SPACE INVADER: MIANSAI BY MICHAEL SAIGER
BY LISA MISCHIANTI. PHOTOGRAPHED BY LACIE HUGARY
Not too long ago, 1800 North Miami Avenue had hogs hanging from its ceilings. In the former smokehouse situated next to the Florida East Coast Railway, meat was cured in the open upstairs space and stored in a massive refrigeration unit downstairs until it was shipped off to customers by train. But neither the railroad nor the smokehouse survived when Miami began to change economically in the ’70s. The place was gutted and left empty—until jewelry designer Michael Saiger discovered it by chance back in 2009. The gate was open, so Saiger wandered in, and he has been there ever since. “We just happened to drive by it,” he says. “It was meant to be.”
Now the spot is home to his brand of handmade accessories, Miansai, originally a men’s label sold everywhere from Bergdorf Goodman to J.Crew to Colette. (They introduced their first women’s collection this season.) The building hosts all of the company’s operations, from running the business to the actual casting and shaping of metals. The space still has many of its original features, like concrete floors, high ceilings, and a raw, industrial feel, but the interior has been personalized by Saiger’s own additions, including a spiral staircase, stainless steel furniture, a roof deck, and hand-selected vintage novelties. And for a man who creates jewelry as simultaneously modern and timeless as a sleek screw cuff or a leather hook bracelet, it seems only fitting. “I don’t do anything trendy. I like to keep it a little edgy, but classic,” explains Saiger, who grew up in Westchester, New York, and attended the University of Miami. “You can walk into this space in 20 years and you’re still going to think it’s cool. Likewise, with my jewelry, someone would still like it if they were to find it 20 years from now in their father’s drawer.”

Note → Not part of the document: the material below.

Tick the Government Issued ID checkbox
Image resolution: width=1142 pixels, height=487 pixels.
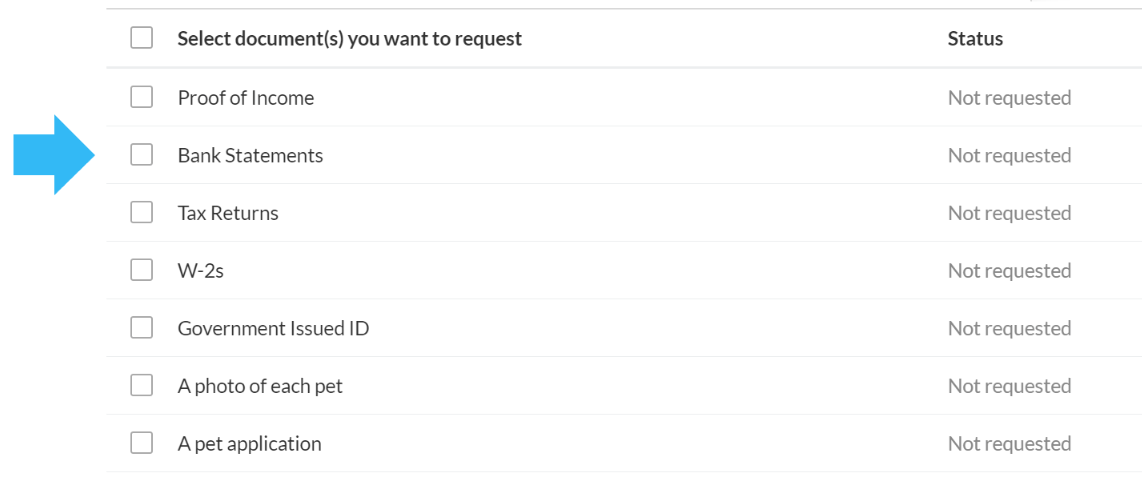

According to Saiger, the area of Midtown Miami that surrounds his studio has grown alongside his business. “When we first moved in here, we would see crazy things,” he says. Today, however, the neighborhood is a burgeoning cultural center, full of galleries, studios, and coffee shops. “It’s an environment I can be creative in,” Saiger says. “And it’s where I want to work every single day.”
Sabor a Peru
2923 Biscayne Blvd.
This is a hole-in-the-wall Peruvian place with the best ceviche ever. People who don’t know Miami would walk right by it, but it’s one of my favorite
restaurants. It’s always packed with people speaking Spanish.
Douglas Gardens Thrift Shop
5713 N.W. 27th Ave.
You can find everything from really cool furniture to T-shirts and sick suits. And it’s dirt cheap. I hit it up at least every couple months.
1035 N. Miami Ave.
Right down the street from my studio, this bar is where I like to go and get a beer after work. It has a very chill vibe.
The Flea Markets on the Miami River
Back by the boat- yards there are a bunch of vendors. It looks like trash yards, but it’s not—it’s just really raw, American Picker-style. If you didn’t know where you were going, you’d be like, “Why the hell am I here?”
6934 Collins Ave.
By far the best seafood in Miami. FiFi’s will put any of those restaurants in South Beach to shame. I get one grilled and one steamed fish.